Albert Hunt, critic, playwright and educator, and former staff member and drama critic of Peace News, was part of the wave of innovators that transformed the British theatrical scene in the 1960s and 1970s and pioneered an approach to adult education based on the active participation of students in games and creative improvisation.
Born in Burnley in 1928 to a working-class Pentecostal family, with a radical pacifist tradition, he was a conscientious objector to military service in the 1940s. When a nurse hesitatingly informed his mother at his birth that he had a deformed right hand with no fingers and only two stumps where his thumb and little finger should have been she responded: ‘Well at least he’ll never have to go to war.
Much of his theatrical and educational work reflected his enduring political concerns but also, crucially, his commitment to raising them in a way which was both entertaining and encouraging of open debate. Brecht provided the model, and, among contemporary playwrights, John Arden, a study of whose plays he published in 1974 (Arden: A Study of His Plays, Eyre Methuen).
After graduating from Oxford, he taught at a grammar school at Swaffham in Norfolk. I first met him at that time when he and others provided invaluable local support to those of us in the Direct Action Committee against Nuclear War, campaigning against the construction of a US nuclear missile base in nearby North Pickenham. In 1960, he became adult tutor to Shropshire and in 1965 took up the post of head of Complementary Studies at Bradford Regional College of Art where he formed the Bradford College Theatre Group, which staged some of his best productions.
In 1966 he collaborated with Peter Brook in the Royal Shakespeare Company’s production of US, about the war in Vietnam, a formative experience, which he drew upon in his college work and theatrical productions. The latter included a re-enactment by 300 students of the Russian Revolution in the streets of Bradford, and a symbolic representation of the allied bombing of Dresden in February 1945, in which stacked cardboard boxes representing the city were systematically destroyed with handsaws, scissors and a metal bar while one of the actors read aloud David Irving’s account of the raid in his book, The Destruction of Dresden. The group later toured the performance to acclaim in Dresden. During all this period, starting in the late 1950s, in addition to his drama and film criticism for Peace News, he contributed reviews for the theatre magazine, Encore, New Society, The Guardian and other publications.

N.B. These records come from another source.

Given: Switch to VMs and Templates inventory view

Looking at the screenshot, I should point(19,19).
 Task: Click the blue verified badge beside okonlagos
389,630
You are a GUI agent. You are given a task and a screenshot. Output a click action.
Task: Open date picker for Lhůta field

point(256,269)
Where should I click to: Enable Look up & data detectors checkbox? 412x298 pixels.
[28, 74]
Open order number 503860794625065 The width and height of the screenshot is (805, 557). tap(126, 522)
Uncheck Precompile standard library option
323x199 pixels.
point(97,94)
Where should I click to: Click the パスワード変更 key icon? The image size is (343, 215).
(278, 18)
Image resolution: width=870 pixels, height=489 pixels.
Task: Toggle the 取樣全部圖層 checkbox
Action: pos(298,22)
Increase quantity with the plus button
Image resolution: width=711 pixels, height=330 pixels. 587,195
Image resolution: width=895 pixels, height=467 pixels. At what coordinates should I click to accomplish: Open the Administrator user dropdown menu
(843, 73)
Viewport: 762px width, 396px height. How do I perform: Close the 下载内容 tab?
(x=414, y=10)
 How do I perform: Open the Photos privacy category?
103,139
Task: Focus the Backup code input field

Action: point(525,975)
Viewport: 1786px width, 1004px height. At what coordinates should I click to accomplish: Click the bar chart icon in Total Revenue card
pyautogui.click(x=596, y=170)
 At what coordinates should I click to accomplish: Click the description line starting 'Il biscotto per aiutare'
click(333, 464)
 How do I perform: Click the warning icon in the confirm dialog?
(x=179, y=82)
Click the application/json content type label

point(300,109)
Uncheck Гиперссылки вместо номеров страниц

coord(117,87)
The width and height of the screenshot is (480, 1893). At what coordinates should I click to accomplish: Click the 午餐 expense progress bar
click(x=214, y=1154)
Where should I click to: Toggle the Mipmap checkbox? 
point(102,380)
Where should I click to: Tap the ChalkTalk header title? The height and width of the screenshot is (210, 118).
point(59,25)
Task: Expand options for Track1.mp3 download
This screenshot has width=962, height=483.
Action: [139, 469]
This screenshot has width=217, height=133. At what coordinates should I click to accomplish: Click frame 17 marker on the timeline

Albert revolutionised the teaching of Complementary Studies in Bradford. The compulsory weekly classes were abandoned in favour of fortnight-long projects run by himself and his staff, or by visiting artists and specialists. Among these were the film and theatre critic Alan Lovell - also a regular contributor and former editorial staff member of Peace News - the poets Adrian Mitchell and Michael Horowitz, the dramatists John Arden and Margaretta D’Arcy, the artist and performer, Bruce Lacey, and the architect Edward Cullinan.
In 1968, at Albert’s invitation, I ran a project at the Art College based on Orwell’s 1984, and the following year moved to Yorkshire and joined the department. It was an exciting time to be in Bradford. The Art College staff included the Liverpool poet, Adrian Henri, the surrealist artist Tony Earnshaw and the musician and creator of multiple shows and happenings, John Fox, co-founder of the Welfare State International. There was also a lively arts and theatre scene in Bradford outside the college context which included the political theatre group the General Will Company, the Theatre in the Mill, and the Bradford Festival which had a strong internationalist flavour reflecting the varied cultural and ethnic mix of the city’s population. David Edgar, today one of Britain’s leading playwrights, cut his teeth on the alternative theatre scene in Bradford during this period.
Albert’s funeral at Elland, near Halifax, in October, was conducted by his family and billed as his ‘Last Performance’. He himself was present in the form of a video accompanying himself at the piano at a family gathering last Christmas. All the proceedings were carried out in his innovative theatrical style including a reprise of The Bombing of Dresden but this time reflecting its regeneration, with flatpack cardboard boxes being constructed by the participants who were invited to write something they remembered about him. I wrote about the time I gate-crashed a rehearsal of US to seek his advice about disguising George Blake as a black man if we succeeded in freeing him from Wormwood Scrubs prison where he was serving a 42-year prison sentence. We were unable to follow up on his advice, but the day after the escape hit the headlines I received a one-word postcard from Albert which read simply ‘Congratulations!’
Albert is survived by his wife Dorothy, his children Christopher, Matthew and Catherine, and three grandchildren.